As an example, in statistics, you often see notation like \(X=x\). You might be tempted to think that \(X\) is a variable representing a number, and \(x\) is another variable representing a number, and the equal sign means that the two variables represent the same number. However, in probability and statistics, the notation \(X=x\) refers to something entirely different: \(X\) represents a kind of function called a random variable, \(x\) is a number, and the whole statement is not an assertion that the two sides of the equation are equal but instead a reference to the set of events that the function \(X\) maps to the value \(x\). If this sounds incredibly bewildering, I agree, and helping unpack that is the purpose of the next few chapters.

Functions map things to other things¶

In mathematical terms, a function is relationship between sets, linking each element of one set to an element of another set. For example, say I have a function \(f\) that links each number to that number plus one: \(f(1) = 2\), \(f(2) = 3\), and so on. Take careful note: the equation \(f(1) = 2\), when translated into words, means that the function \(f\) maps the input \(1\) to the output \(2\). It does not mean that the function equals \(2\). A function is a relationship between sets, not a number.

In computer programming, a "function" refers to a sort of computational factory that takes some input and returns some output. This kind of "function" is not necessarily a mapping like a mathematical function is. For example, a random number generator "function" is designed to return a different, unpredictable number every time is it called. Some programming languages define pure functions, which are analogous to mathematical functions in that they are guaranteed to deliver the same output whenever given the same input, but this is unusual. Do not confuse mathematical functions with the conceptually distinct computer programming concept that happens to have the same name.

Functions can map different kinds of things, including functions¶

The function \(f\) above is relatively simple: it takes a single real number as input and returns another real number. We characterize the function \(f\) like this: \(f : \mathbb{R} \to \mathbb{R},\) where \(\mathbb{R}\) represents the set of real numbers. A slightly more complex function adds two numbers: \(\mathrm{add}(1, 2) = 3\) Technically, this function still takes a single thing as input, only now that "thing" is an ordered pair of numbers. Ordered pairs of real numbers are also called the Cartesian product of the set of real numbers with itself, that is, \(\mathbb{R} \times \mathbb{R}\), or just \(\mathbb{R}^2\). We characterize this function like: \(\mathrm{add} : \mathbb{R}^2 \to \mathbb{R}\).
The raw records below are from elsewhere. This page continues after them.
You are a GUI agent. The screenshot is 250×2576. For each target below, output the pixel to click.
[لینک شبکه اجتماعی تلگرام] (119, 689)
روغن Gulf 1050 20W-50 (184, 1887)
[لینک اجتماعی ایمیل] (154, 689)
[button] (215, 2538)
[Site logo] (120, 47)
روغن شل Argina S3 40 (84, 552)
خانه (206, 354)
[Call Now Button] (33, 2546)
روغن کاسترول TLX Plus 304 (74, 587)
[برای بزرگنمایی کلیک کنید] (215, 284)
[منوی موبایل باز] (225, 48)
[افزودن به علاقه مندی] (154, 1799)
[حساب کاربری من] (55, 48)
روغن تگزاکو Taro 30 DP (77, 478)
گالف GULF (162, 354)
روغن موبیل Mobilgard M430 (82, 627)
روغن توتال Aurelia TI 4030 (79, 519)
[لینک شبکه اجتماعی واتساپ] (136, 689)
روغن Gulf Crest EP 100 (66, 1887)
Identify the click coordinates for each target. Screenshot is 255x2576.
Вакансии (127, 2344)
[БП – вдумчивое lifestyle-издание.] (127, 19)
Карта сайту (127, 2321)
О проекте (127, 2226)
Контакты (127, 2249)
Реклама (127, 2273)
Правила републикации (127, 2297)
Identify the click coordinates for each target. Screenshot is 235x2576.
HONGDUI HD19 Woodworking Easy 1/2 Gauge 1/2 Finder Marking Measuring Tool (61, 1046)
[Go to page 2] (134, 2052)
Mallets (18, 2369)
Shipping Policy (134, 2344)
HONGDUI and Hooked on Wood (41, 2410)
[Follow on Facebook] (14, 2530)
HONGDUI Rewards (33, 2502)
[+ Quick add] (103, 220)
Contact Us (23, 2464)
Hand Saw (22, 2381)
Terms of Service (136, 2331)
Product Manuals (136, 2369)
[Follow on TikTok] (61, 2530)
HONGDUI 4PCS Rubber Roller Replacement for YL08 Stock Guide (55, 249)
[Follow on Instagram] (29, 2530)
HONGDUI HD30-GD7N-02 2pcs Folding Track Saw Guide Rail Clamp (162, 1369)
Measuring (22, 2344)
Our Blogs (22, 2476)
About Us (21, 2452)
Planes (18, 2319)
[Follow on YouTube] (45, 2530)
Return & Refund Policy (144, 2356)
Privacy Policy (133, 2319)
Functions can map from things that aren't numbers. In linear algebra, every square matrix has a determinant, which is a real number. Thus, "determinant" is a function: \(\mathrm{det} : \{\text{square matrices}\} \to \mathbb{R}\). Functions can also map to things that aren't numbers. Again in linear algebra, one matrix has multiple eigenvectors. Thus, "eigenvectors" is a function: \(\mathrm{eigenvectors} : \{\text{matrices}\} \to \{\text{multiple vectors}\}\).

Importantly, functions can map from functions and to functions. For example, the minimum of the function \(f(x) = x^2\) is zero. We characterize the "minimum" function like: \(\mathrm{min} : (\mathbb{R} \to \mathbb{R}) \to \mathbb{R},\) where \((\mathbb{R} \to \mathbb{R})\) means the set of functions that map from real number to real numbers. Or, note that the mirror of some function \(f(x)\) around \(x=0\) is a new function \(g(x) = f(-x)\). Thus, "mirror around \(x=0\)" is a function: \(\mathrm{mirror} : (\mathbb{R} \to \mathbb{R}) \to (\mathbb{R} \to \mathbb{R})\).

Functions are written in different ways¶

We are used to writing functions using the prefix (or "Eulerian") style, like \(f(1) = 2\). In a few cases with well-known functions, we drop the parentheses, such as in \(\sin \pi = 1\).

However, there are other styles of writing functions. In infix notation, the function (or "operator") goes between the two inputs, such as in \(1 + 2\), rather than \(+(1, 2)\). We use around-fix notation for the absolute value, like in \(|x|\), and we use postfix notation for the factorial function, such as \(4!\). And there are plenty more. The binomial "choose" function \(\binom{n}{k}\) maps a pair of integers to an integer. Summation, such as \(\sum_{x=0}^n f(x)\), can be thought of as mapping a function and two integers (the lower and upper limits) to a real number (i.e., the value of the sum).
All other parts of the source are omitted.